§ **TASK DESCRIPTION**
In the material below, find the line with "Where should I click to: Click the Storage" and the line with "Click the 笔记分析", then output those two lines and every line between them, exactly.

──────── EXTRACTED ENTRIES ────────

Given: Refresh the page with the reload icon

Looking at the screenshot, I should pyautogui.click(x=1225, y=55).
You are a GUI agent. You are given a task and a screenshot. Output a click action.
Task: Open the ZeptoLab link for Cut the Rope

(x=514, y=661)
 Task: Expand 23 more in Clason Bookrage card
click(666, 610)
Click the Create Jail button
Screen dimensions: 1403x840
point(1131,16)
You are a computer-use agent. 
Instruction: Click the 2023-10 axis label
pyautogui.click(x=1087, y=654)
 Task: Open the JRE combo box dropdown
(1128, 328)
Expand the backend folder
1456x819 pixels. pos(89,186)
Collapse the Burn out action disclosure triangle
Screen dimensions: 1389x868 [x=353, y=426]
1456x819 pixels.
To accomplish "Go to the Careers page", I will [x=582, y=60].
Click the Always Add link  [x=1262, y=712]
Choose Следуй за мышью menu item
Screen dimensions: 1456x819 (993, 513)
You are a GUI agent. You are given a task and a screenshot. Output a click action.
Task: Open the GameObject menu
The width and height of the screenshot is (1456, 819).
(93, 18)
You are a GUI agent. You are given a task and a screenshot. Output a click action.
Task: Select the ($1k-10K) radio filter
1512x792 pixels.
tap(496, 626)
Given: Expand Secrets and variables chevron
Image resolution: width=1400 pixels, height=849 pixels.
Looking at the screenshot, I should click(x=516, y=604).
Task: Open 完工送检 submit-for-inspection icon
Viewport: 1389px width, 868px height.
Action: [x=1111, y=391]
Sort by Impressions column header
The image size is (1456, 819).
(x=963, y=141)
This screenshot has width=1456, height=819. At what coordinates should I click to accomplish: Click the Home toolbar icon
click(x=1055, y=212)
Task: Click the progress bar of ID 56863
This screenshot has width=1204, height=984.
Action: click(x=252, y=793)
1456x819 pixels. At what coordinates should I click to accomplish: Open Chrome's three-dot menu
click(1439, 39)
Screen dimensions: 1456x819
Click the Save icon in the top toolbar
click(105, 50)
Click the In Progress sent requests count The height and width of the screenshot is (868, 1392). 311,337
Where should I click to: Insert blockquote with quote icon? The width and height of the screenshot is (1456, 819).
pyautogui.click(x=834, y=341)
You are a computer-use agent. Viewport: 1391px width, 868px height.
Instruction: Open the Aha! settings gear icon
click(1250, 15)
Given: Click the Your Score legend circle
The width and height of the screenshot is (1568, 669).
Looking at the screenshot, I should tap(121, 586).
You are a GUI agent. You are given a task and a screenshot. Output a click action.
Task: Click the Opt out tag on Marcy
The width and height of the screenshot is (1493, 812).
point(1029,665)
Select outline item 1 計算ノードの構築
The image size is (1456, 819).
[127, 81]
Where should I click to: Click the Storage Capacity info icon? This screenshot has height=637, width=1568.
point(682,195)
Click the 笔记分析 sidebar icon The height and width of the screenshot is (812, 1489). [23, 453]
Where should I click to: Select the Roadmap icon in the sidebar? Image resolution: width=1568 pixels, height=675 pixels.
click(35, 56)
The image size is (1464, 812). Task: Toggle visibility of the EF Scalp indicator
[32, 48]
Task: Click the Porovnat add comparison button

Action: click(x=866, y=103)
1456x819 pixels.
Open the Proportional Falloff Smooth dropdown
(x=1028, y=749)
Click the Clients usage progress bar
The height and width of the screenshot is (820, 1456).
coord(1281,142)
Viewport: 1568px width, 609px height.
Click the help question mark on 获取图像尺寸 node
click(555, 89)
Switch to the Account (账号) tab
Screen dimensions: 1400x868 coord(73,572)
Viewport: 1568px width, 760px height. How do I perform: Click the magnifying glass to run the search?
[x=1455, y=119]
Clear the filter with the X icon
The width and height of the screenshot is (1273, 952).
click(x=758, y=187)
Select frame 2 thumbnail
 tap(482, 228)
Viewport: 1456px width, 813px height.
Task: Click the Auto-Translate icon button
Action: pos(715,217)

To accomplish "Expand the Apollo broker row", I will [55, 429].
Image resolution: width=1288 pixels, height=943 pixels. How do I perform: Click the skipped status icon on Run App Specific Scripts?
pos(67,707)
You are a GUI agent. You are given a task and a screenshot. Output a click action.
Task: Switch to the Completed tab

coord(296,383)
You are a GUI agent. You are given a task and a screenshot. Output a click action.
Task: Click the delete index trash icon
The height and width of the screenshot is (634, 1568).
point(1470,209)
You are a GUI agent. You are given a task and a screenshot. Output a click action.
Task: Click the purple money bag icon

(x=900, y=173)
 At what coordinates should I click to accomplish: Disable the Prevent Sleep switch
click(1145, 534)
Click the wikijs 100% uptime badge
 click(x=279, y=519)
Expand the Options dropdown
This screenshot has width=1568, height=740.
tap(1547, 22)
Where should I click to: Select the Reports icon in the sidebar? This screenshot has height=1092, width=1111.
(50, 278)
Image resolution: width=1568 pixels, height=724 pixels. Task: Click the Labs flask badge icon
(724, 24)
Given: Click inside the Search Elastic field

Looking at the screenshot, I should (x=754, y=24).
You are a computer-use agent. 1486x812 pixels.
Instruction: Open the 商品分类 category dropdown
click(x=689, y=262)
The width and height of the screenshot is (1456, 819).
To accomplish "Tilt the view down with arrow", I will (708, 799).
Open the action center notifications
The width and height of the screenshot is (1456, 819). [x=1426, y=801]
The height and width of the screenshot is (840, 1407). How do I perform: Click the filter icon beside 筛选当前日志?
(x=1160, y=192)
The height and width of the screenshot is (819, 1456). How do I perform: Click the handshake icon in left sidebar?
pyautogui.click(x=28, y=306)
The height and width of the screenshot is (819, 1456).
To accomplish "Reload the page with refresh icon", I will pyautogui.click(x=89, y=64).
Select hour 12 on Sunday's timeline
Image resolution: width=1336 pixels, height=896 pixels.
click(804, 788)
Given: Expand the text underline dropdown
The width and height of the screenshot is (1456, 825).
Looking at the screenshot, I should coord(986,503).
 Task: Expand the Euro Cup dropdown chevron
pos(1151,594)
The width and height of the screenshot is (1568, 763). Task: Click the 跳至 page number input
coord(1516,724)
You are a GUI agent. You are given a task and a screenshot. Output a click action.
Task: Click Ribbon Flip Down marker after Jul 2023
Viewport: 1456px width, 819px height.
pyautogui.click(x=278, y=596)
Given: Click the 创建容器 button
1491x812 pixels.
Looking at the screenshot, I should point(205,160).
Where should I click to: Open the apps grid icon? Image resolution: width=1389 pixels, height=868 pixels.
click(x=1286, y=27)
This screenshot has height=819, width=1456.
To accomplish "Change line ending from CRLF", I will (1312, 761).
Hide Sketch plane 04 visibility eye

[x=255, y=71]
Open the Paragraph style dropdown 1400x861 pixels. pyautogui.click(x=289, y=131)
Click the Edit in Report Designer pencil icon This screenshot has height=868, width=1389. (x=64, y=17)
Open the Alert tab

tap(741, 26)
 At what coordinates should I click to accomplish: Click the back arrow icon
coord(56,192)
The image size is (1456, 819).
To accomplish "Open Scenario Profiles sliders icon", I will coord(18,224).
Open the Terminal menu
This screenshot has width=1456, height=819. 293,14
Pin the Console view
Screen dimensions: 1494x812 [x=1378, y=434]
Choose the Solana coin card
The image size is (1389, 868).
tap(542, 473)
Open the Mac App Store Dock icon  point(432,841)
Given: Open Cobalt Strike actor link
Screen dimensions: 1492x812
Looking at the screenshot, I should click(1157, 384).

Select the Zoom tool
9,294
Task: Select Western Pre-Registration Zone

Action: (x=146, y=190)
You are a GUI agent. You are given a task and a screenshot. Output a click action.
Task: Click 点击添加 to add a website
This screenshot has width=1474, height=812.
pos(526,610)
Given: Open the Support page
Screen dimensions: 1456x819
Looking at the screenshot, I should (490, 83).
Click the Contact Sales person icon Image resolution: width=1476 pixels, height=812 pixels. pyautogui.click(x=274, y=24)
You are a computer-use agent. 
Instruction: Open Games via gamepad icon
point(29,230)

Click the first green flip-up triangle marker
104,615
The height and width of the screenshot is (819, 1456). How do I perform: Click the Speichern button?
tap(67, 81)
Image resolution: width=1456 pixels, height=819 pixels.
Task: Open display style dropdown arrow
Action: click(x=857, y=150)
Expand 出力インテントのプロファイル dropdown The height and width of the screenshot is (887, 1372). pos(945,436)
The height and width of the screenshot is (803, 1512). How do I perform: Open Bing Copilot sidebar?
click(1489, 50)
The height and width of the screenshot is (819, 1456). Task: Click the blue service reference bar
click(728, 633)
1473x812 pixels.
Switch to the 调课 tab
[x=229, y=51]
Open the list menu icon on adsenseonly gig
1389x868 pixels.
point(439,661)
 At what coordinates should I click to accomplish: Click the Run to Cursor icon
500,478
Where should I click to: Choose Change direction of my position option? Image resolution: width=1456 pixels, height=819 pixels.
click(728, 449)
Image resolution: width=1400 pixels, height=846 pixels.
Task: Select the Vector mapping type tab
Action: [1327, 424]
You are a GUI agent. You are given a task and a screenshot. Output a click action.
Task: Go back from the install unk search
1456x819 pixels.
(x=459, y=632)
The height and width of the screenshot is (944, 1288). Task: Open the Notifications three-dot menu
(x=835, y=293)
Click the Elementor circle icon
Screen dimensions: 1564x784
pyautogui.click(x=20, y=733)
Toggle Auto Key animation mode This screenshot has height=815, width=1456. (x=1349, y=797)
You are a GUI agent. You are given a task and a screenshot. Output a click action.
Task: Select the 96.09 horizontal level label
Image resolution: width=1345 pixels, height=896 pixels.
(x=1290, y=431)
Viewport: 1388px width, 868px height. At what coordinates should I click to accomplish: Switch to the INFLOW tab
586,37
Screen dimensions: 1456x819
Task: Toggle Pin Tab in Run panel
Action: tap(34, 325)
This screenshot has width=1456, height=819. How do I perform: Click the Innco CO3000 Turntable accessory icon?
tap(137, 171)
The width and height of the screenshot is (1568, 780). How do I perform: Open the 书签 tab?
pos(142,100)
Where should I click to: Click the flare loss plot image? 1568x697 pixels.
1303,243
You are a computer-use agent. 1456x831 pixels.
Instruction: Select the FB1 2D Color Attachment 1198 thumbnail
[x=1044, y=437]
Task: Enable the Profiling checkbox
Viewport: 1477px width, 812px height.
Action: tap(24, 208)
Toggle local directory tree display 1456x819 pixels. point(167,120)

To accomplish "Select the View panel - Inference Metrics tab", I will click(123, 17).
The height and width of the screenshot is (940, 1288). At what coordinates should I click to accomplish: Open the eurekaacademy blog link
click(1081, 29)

────────

§ **RESPONSE AREA**
Where should I click to: Click the Storage Capacity info icon? This screenshot has height=637, width=1568.
point(682,195)
Click the 笔记分析 sidebar icon The height and width of the screenshot is (812, 1489). [23, 453]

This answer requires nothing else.